Dans son avis d'incident du 18 juillet, l'ASN note que "l'exploitant va procéder au nettoyage de la zone contaminée. Les inspecteurs lui ont demandé que la totalité des matériaux retirés soit analysée pour évaluer la masse d'uranium présente". Et pointe la non-conformité de la tuyauterie vis-à-vis des exigences de la réglementation applicable qui demandent une capacité de résistance aux chocs suffisante pour éviter leur rupture. En effet, "il n'y avait pas de double sécurité puisque la canalisation est en PVC, un matériau cassant, et que le caniveau qui a réceptionné les fuites n'était pas étanche", selon Bruno Chareyron, responsable du laboratoire de la Criirad (Commission de recherche et d'information indépendante sur la radioactivité). Celui-ci ajoutant que ce nouveau "dysfonctionnement" ne devrait à priori avoir qu'un impact "faible" sur l'environnement.

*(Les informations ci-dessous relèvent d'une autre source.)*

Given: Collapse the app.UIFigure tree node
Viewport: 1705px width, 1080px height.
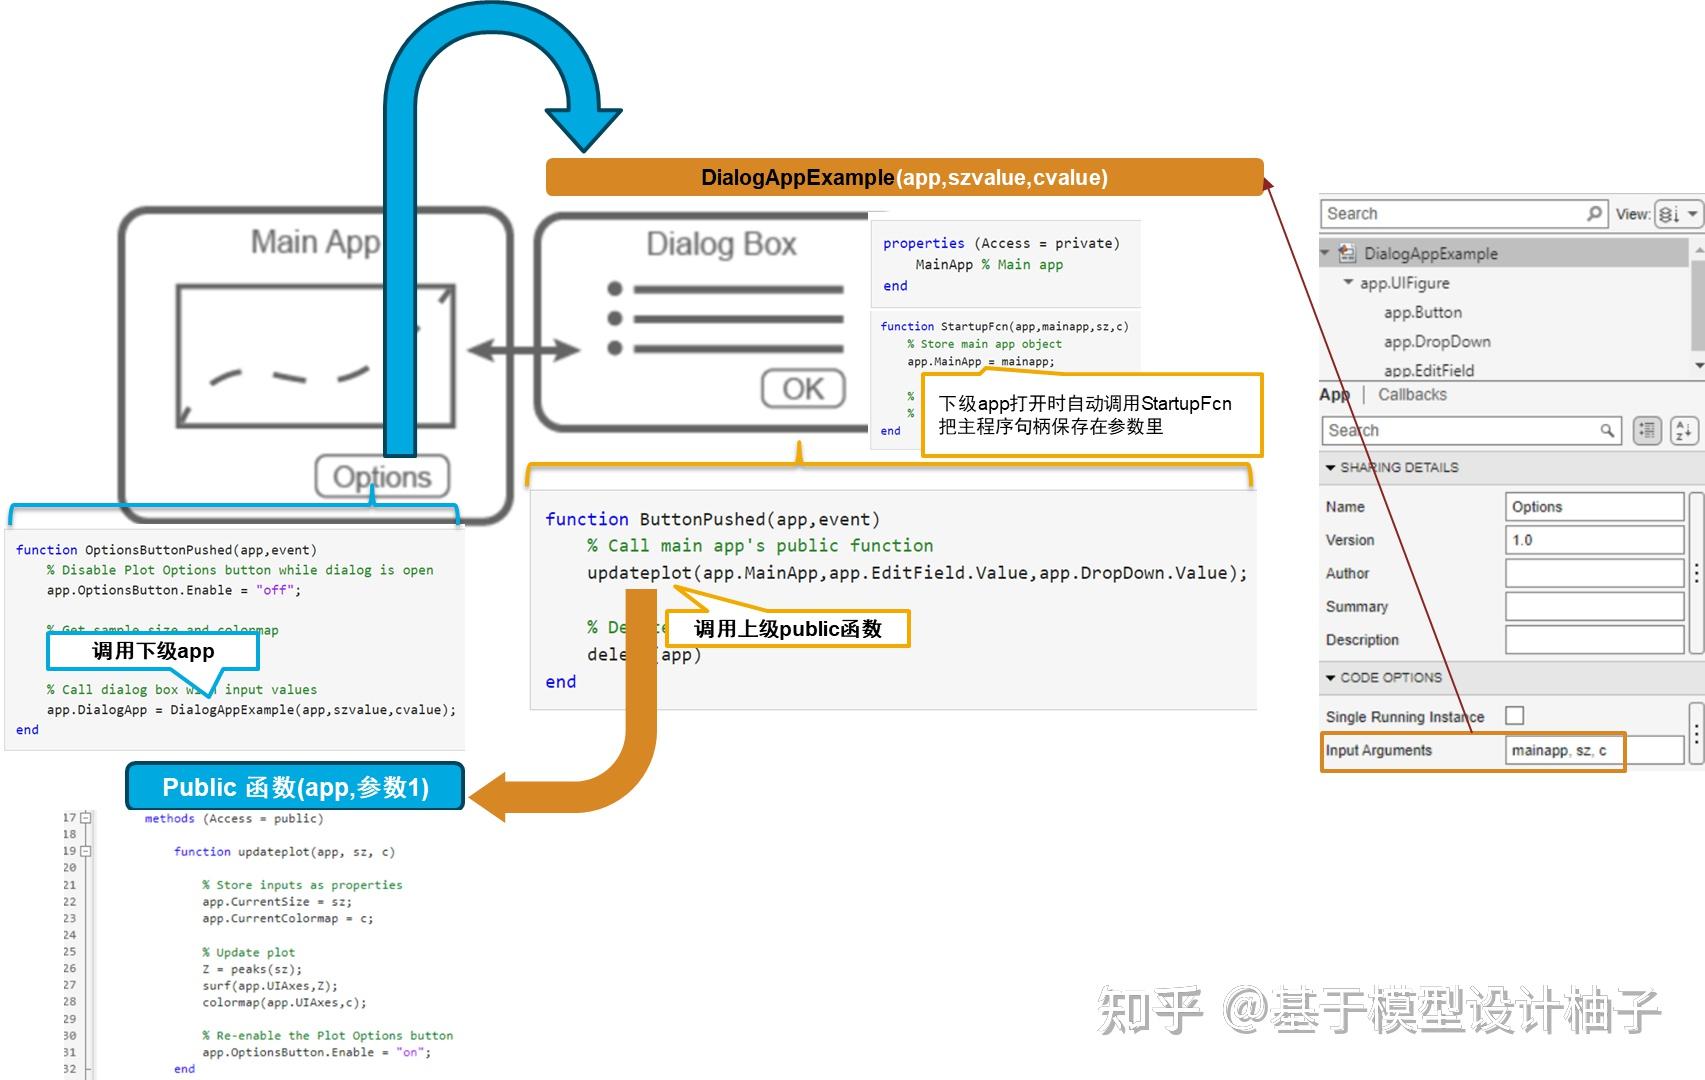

De son côté, le ministre de l'Ecologie, Jean-Louis Borloo, a déclaré vouloir "tout remettre à plat, notamment dans les dispositifs d'information, d'analyse et de sécurité". Il a ainsi appelé le Haut Comité pour la transparence et l'information sur la sécurité nucléaire, créé il y a peu, à revoir "l'ensemble du système des procédures, évaluer l'ensemble des nappes phréatiques sous les installations nucléaires et faire le point sur les déchets nucléaires anciens". Enfin, le ministre a rappelé qu'il s'agissait d'incidents de niveau 1 sur une échelle qui en compte sept et qu'il y avait chaque année une centaine d'incidents de ce genre. "On en a même compté 30 % de moins en 2007 qu'en 2006 où il y en a eu 114", a-t-il ajouté.

Jamais deux sans trois...

Une centaine d'employés de la centrale du Tricastin auraient été victimes le 23 juillet de l'échappée de radio-éléments d'un tuyau dans le bâtiment d'enceinte du réacteur numéro 4, à l'arrêt pour maintenance. "Un tuyau à l'intérieur du bâtiment a été ouvert dans le cadre de cette opération de maintenance et de la poussière radioactive s'en est échappée", a expliqué Alain Peckre, le directeur de la centrale nucléaire, qui a qualifié cet incident de "fait sans gravité". Les 100 employés qui auraient été "légèrement contaminés" ont eu droit à un examen complet afin de contrôler la présence d'éventuelles traces de contamination.